Understanding audio_policy_configuration.xml

Think of it as a wiring map for Android’s audio: it lists every “kind” of stream the HAL can produce/consume, every physical/virtual device, and which stream types are allowed to go to which devices.

What the big blocks mean

  • <globalConfiguration …>
    Global switches. Here:
    • speaker_drc_enabled="true": enable dynamic range control on speaker.
    • call_screen_mode_supported="true": the platform supports call‑screen mode.
  • <modules>
    One block per audio HAL module:
    • primary: the main on‑board codec/DSP (earpiece, speaker, headset, mics, BT SCO, USB, HDMI, FM, telephony).
    • a2dp: Bluetooth A2DP input (for BT source devices streaming into the phone).
    • usb: USB Accessory (phone acts as USB host output).
    • remote_submix: included from another file (virtual device for audio capture/playback between apps, e.g., cast/mirroring).

Each module contains:

  • attachedDevices: always‑present hardware endpoints.
  • defaultOutputDevice: fallback route when nothing else matches (Speaker).
  • mixPorts: logical streams the HAL exposes.
    • role="source" = an output stream (to be played out).
    • role="sink" = an input stream (to record into).
    • Each profile gives the allowed format, sample rates, and channel masks for that stream.
    • flags tell Android how to treat the stream (low‑latency, deep buffer, direct, offload, VoIP, etc.).
  • devicePorts: the actual devices: speakers, mics, BT, USB, HDMI, etc., with their capabilities.
  • routes: the routing rules: which mixPorts (sources) may connect to which devices (sinks), or which devices (sources) may feed which input mixPorts (sinks).
  • Volume tables are included at the end to define per‑use‑case volume curves.
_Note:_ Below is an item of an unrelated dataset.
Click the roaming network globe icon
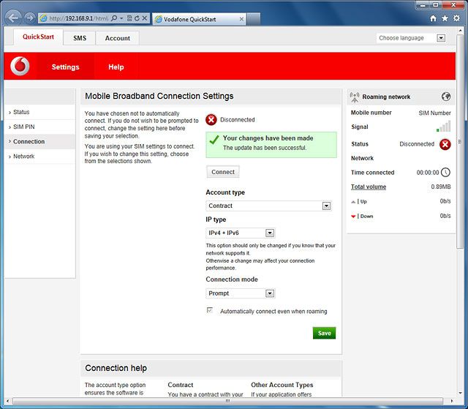This screenshot has height=409, width=468. tap(446, 97)
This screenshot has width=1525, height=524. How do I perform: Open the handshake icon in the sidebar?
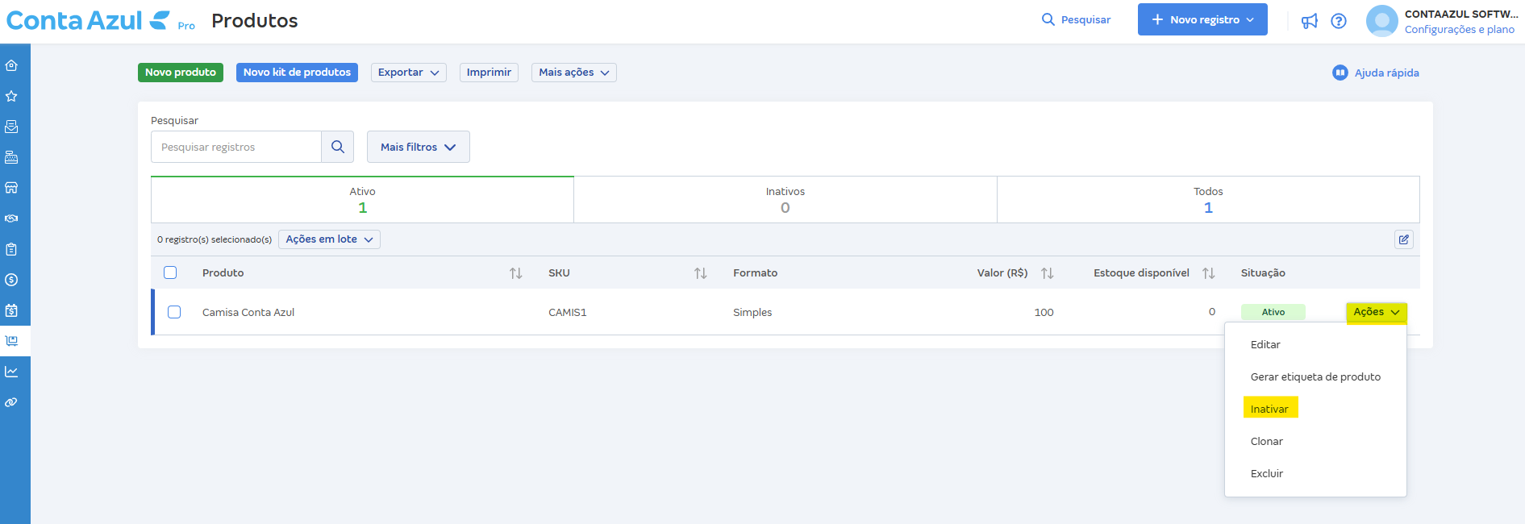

Primary module, in simple terms

Outputs you can open (mixPorts, role=”source”)

  • primary output: the default fast/primary PCM 48 kHz stereo path for most media/UI.
  • raw: fast path with minimal processing (low latency).
  • deep_buffer: power‑efficient path with larger buffers (higher latency, better battery).
  • hifi_playback: placeholder for Hi‑Fi playback via USB (no profiles here; the device decides).
  • compress_passthrough: send compressed bitstreams directly (e.g., to HDMI) without decoding.
  • direct_pcm: open a “direct” high‑quality PCM stream with many rates (8 k → 384 k) and channel counts (up to 7.1).
  • compressed_offload: hardware offload for compressed formats (MP3/AAC/FLAC/ALAC/APE/DTS/WMA/Vorbis, etc.). Saves CPU/battery.
  • dsd_compress_passthrough: DSD bitstream passthrough (SACD style) to a capable sink.
  • voice_tx: the uplink stream to the modem/telephony.
  • voip_rx: a special direct output used for VoIP playback (e.g., 8/16/32/48 kHz mono/stereo).
  • incall_music_uplink: inject music into a call uplink (karaoke/tones during call).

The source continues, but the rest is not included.